Copy all lines in the data that contain the string "computer".

● **Data for the task**
---+---
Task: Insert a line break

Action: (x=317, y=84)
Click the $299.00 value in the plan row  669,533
---+---
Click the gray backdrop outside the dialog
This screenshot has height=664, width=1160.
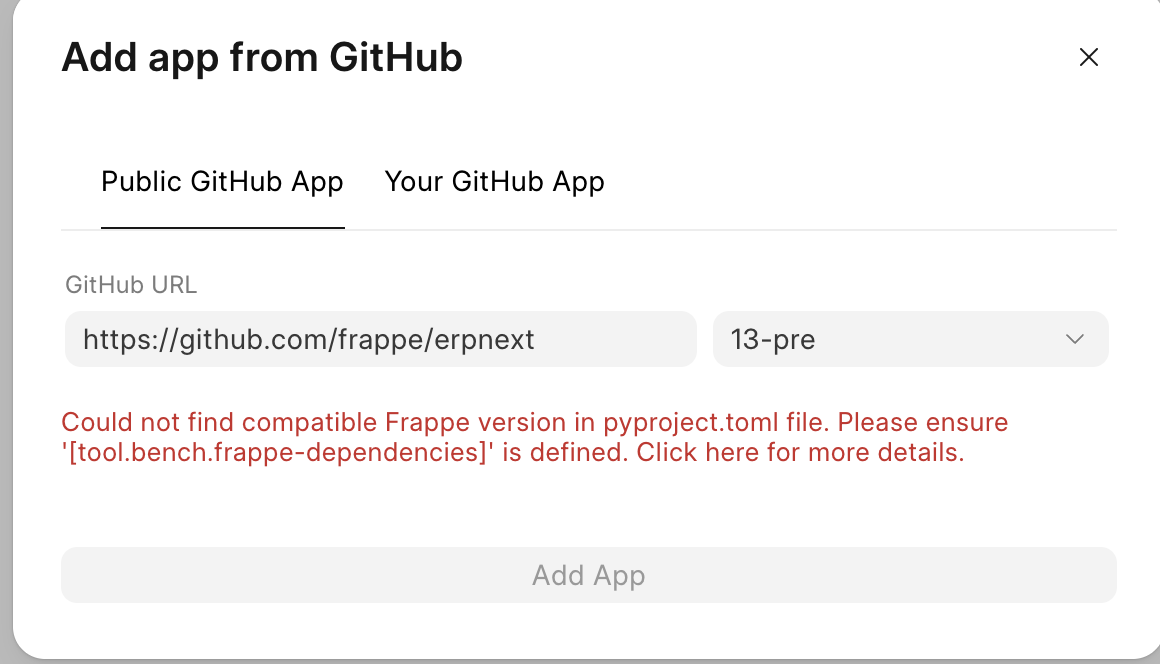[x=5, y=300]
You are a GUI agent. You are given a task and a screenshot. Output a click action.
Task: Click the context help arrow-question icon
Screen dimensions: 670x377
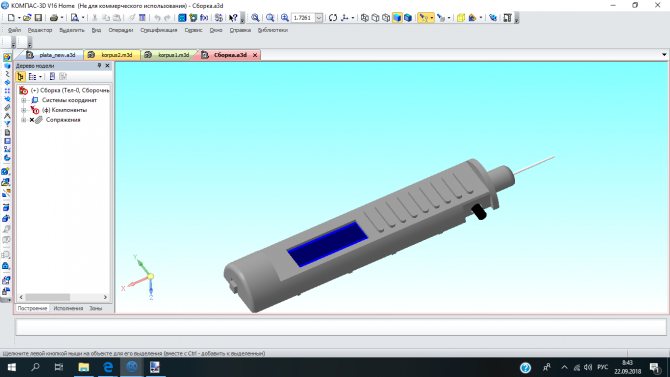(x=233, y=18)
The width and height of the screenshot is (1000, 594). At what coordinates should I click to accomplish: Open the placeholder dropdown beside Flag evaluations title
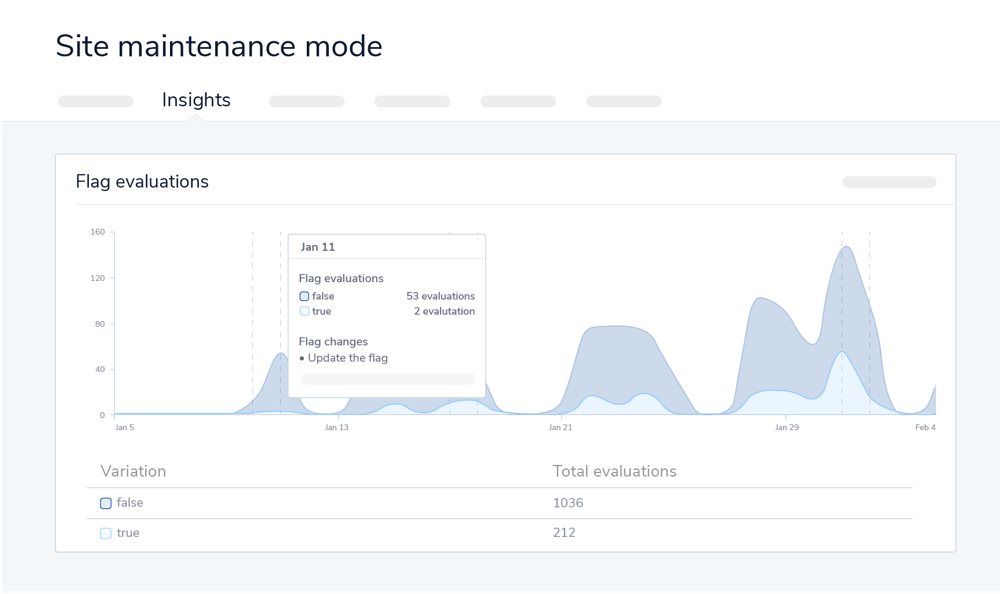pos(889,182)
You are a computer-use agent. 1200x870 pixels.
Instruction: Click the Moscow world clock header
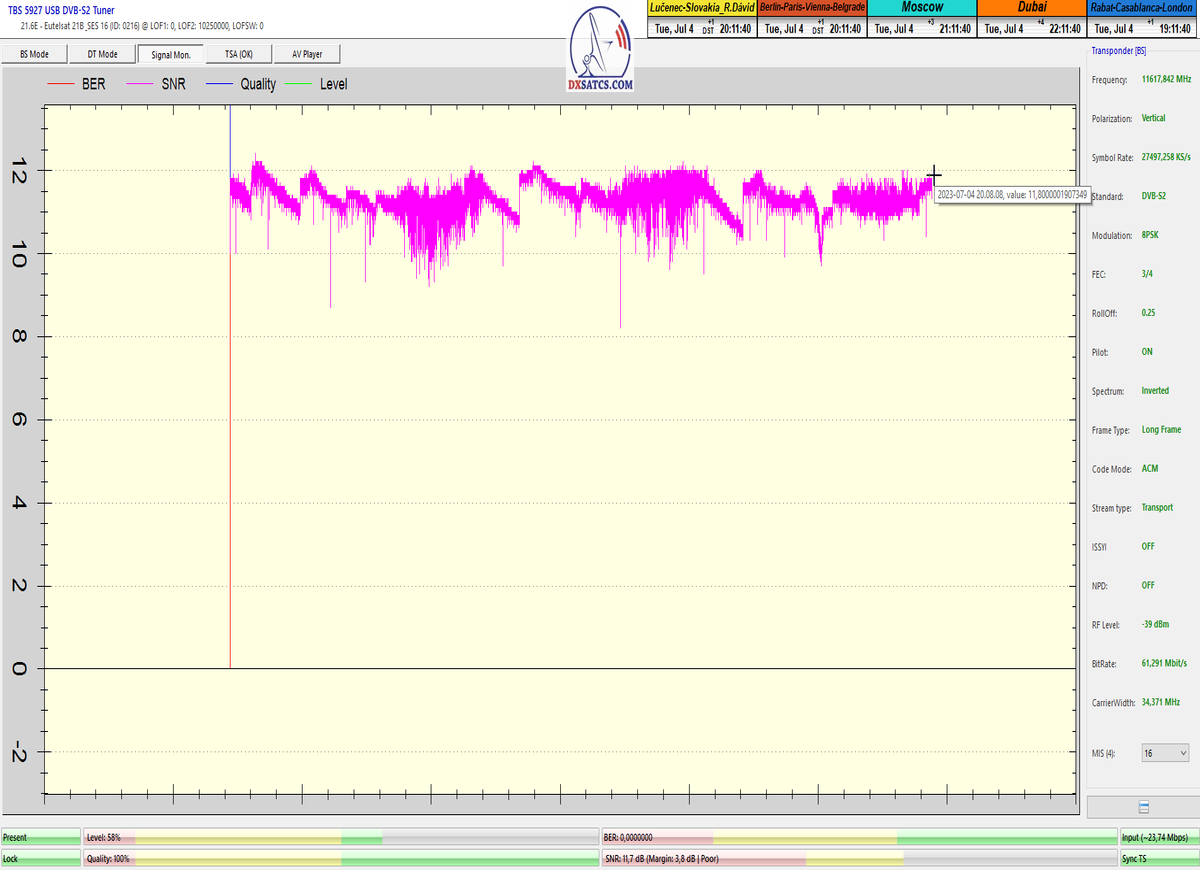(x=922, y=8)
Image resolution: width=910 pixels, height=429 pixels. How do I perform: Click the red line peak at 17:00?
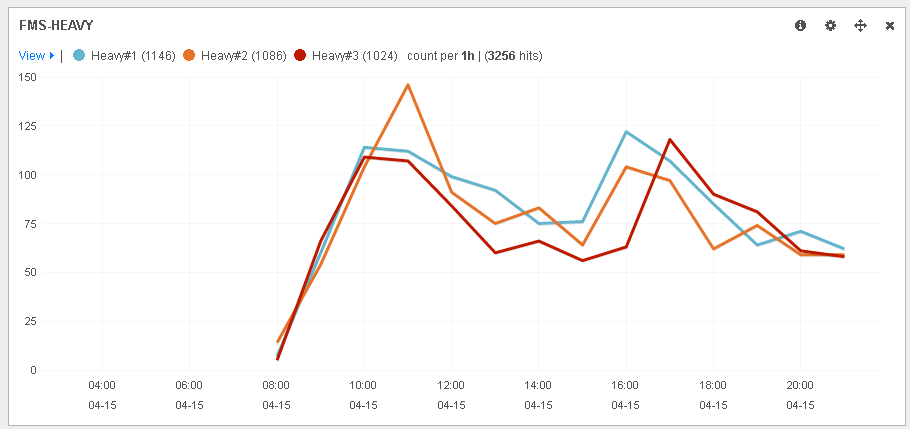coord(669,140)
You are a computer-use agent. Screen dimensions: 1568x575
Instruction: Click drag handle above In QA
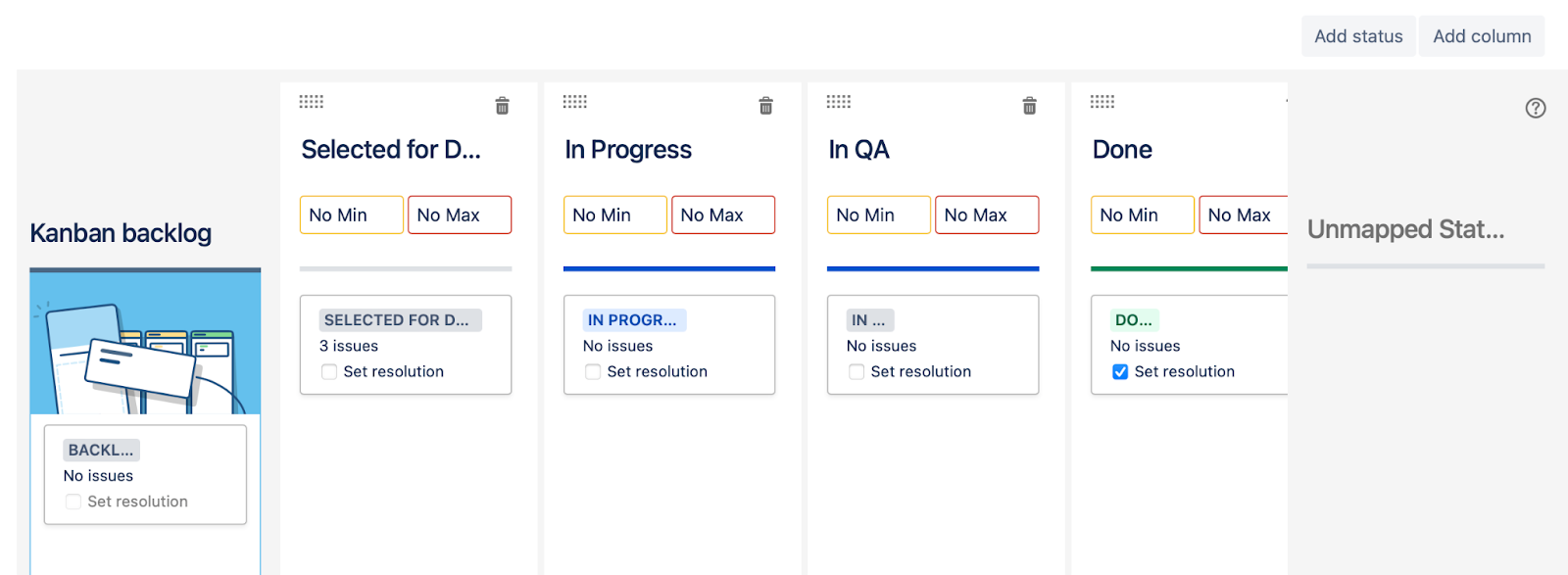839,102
---+---
● **Exercise output**
You are a computer-use agent. 1200x870 pixels.
You are a computer-use agent. Screen dimensions: 1568x575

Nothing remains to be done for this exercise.